Collected data:
● ● ● ●
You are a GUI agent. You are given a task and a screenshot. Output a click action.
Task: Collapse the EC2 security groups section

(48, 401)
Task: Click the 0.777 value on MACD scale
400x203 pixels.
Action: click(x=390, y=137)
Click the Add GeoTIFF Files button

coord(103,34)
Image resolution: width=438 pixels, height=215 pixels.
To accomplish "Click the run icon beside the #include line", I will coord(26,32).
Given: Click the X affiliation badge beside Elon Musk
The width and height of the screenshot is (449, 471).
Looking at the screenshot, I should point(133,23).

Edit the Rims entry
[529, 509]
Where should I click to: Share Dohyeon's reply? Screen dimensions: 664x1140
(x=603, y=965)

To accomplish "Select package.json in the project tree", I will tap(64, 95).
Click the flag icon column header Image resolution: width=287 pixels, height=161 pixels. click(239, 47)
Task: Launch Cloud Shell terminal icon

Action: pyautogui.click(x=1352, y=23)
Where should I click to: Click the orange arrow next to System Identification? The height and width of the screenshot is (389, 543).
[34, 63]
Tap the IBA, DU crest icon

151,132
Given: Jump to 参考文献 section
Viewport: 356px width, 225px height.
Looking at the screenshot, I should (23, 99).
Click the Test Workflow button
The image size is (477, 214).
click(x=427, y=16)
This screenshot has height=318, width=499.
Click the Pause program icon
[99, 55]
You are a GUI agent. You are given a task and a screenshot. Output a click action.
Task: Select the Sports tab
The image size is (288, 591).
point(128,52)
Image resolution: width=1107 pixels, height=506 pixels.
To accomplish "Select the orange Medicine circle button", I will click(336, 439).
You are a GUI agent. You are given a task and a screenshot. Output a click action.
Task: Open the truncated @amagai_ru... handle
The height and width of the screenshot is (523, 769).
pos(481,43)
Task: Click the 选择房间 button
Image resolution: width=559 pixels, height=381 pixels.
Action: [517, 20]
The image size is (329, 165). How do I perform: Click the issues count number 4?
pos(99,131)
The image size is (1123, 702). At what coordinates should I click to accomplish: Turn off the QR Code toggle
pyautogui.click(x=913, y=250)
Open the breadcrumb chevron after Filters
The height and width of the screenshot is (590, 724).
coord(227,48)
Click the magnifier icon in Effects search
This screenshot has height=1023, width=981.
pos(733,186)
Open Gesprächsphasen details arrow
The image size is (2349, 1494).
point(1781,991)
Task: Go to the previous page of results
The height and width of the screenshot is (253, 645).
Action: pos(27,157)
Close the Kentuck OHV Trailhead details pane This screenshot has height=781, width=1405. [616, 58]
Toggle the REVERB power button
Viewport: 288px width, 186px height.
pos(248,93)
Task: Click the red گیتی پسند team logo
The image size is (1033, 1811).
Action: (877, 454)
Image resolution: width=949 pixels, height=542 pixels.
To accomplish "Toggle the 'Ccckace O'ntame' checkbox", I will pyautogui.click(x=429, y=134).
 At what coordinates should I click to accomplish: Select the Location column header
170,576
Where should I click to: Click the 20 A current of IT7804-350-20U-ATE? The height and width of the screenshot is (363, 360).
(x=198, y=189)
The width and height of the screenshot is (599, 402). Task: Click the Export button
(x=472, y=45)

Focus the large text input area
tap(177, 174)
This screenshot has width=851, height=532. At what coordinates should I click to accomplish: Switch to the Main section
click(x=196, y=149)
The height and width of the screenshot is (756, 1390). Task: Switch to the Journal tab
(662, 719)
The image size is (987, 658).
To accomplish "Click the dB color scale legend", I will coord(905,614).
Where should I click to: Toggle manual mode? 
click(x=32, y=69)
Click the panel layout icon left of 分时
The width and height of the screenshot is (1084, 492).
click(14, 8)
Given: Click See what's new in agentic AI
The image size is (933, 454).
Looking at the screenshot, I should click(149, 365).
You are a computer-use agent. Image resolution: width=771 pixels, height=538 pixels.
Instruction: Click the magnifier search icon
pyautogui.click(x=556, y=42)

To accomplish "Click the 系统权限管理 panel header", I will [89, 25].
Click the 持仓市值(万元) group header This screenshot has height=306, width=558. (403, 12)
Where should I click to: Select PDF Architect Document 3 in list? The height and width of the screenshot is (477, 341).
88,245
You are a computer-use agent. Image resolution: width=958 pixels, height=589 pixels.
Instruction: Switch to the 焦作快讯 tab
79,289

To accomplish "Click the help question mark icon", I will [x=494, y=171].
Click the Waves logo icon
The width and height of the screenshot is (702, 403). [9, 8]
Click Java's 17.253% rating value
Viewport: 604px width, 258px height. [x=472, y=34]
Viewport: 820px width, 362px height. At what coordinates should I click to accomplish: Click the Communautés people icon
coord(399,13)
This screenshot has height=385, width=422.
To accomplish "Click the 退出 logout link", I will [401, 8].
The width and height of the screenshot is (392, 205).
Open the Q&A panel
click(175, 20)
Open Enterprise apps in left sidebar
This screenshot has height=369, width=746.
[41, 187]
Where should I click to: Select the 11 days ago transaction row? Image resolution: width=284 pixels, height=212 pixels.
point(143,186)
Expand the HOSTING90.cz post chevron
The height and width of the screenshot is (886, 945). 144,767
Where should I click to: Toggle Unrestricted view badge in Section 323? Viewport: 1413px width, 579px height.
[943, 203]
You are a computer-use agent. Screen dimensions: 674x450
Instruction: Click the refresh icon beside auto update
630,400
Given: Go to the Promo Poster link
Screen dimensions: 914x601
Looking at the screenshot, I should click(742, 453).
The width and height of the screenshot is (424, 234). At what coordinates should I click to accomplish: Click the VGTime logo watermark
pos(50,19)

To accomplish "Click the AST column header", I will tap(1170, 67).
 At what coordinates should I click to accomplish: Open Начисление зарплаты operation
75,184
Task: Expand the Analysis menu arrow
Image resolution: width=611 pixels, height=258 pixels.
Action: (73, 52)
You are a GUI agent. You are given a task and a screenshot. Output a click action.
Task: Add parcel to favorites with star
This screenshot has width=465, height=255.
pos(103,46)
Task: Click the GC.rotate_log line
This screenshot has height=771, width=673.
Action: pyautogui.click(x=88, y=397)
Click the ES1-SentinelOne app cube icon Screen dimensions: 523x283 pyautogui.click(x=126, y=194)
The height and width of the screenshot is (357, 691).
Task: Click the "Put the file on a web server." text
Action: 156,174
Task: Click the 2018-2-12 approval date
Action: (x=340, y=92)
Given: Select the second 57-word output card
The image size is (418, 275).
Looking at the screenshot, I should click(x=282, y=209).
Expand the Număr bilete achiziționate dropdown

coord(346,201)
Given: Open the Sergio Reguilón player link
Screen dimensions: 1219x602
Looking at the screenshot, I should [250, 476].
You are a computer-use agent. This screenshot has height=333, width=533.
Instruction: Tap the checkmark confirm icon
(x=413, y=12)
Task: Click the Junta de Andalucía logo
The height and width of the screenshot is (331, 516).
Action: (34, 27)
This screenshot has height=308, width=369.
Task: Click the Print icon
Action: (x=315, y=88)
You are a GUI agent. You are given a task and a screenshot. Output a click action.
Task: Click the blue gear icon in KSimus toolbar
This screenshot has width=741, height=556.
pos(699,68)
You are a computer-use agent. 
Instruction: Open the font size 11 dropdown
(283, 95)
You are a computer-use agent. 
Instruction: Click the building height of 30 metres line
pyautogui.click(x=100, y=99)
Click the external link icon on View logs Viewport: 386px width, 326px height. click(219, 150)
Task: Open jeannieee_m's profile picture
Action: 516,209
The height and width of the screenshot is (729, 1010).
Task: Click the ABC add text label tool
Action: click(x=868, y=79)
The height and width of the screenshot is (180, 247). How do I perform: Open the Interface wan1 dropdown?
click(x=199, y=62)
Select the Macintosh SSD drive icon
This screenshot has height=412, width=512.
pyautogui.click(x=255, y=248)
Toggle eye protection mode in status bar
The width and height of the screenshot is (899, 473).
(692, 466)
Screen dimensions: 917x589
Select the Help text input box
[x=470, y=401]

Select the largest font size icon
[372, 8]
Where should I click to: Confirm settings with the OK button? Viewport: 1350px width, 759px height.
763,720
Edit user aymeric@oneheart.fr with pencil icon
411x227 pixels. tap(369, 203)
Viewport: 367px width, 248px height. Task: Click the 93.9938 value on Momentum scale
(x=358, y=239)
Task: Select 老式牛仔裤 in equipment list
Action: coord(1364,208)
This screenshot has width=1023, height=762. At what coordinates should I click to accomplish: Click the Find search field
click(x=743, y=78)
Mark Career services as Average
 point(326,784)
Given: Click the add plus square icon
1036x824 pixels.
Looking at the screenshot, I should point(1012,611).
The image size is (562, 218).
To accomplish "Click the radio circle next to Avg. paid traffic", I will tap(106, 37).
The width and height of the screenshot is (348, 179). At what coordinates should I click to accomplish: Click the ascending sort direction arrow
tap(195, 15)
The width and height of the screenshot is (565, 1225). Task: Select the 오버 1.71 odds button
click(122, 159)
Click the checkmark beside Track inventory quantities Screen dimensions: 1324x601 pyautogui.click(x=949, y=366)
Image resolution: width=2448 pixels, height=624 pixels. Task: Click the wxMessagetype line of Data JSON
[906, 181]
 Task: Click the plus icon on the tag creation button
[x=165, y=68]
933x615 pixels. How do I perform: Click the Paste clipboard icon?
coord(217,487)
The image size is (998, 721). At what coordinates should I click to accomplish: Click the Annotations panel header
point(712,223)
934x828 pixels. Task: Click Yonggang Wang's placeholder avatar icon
● ● ● ●
▶ Work instructions: Among the entries above, locate the lines containing "Expand the HOSTING90.cz post chevron" and "Given: Select the second 57-word output card", and transcribe exactly those two lines and all lines between.

▶ Task result:
Expand the HOSTING90.cz post chevron
The height and width of the screenshot is (886, 945). 144,767
Where should I click to: Toggle Unrestricted view badge in Section 323? Viewport: 1413px width, 579px height.
[943, 203]
You are a computer-use agent. Screen dimensions: 674x450
Instruction: Click the refresh icon beside auto update
630,400
Given: Go to the Promo Poster link
Screen dimensions: 914x601
Looking at the screenshot, I should click(742, 453).
The width and height of the screenshot is (424, 234). At what coordinates should I click to accomplish: Click the VGTime logo watermark
pos(50,19)

To accomplish "Click the AST column header", I will tap(1170, 67).
 At what coordinates should I click to accomplish: Open Начисление зарплаты operation
75,184
Task: Expand the Analysis menu arrow
Image resolution: width=611 pixels, height=258 pixels.
Action: (73, 52)
You are a GUI agent. You are given a task and a screenshot. Output a click action.
Task: Add parcel to favorites with star
This screenshot has width=465, height=255.
pos(103,46)
Task: Click the GC.rotate_log line
This screenshot has height=771, width=673.
Action: pyautogui.click(x=88, y=397)
Click the ES1-SentinelOne app cube icon Screen dimensions: 523x283 pyautogui.click(x=126, y=194)
The height and width of the screenshot is (357, 691).
Task: Click the "Put the file on a web server." text
Action: 156,174
Task: Click the 2018-2-12 approval date
Action: (x=340, y=92)
Given: Select the second 57-word output card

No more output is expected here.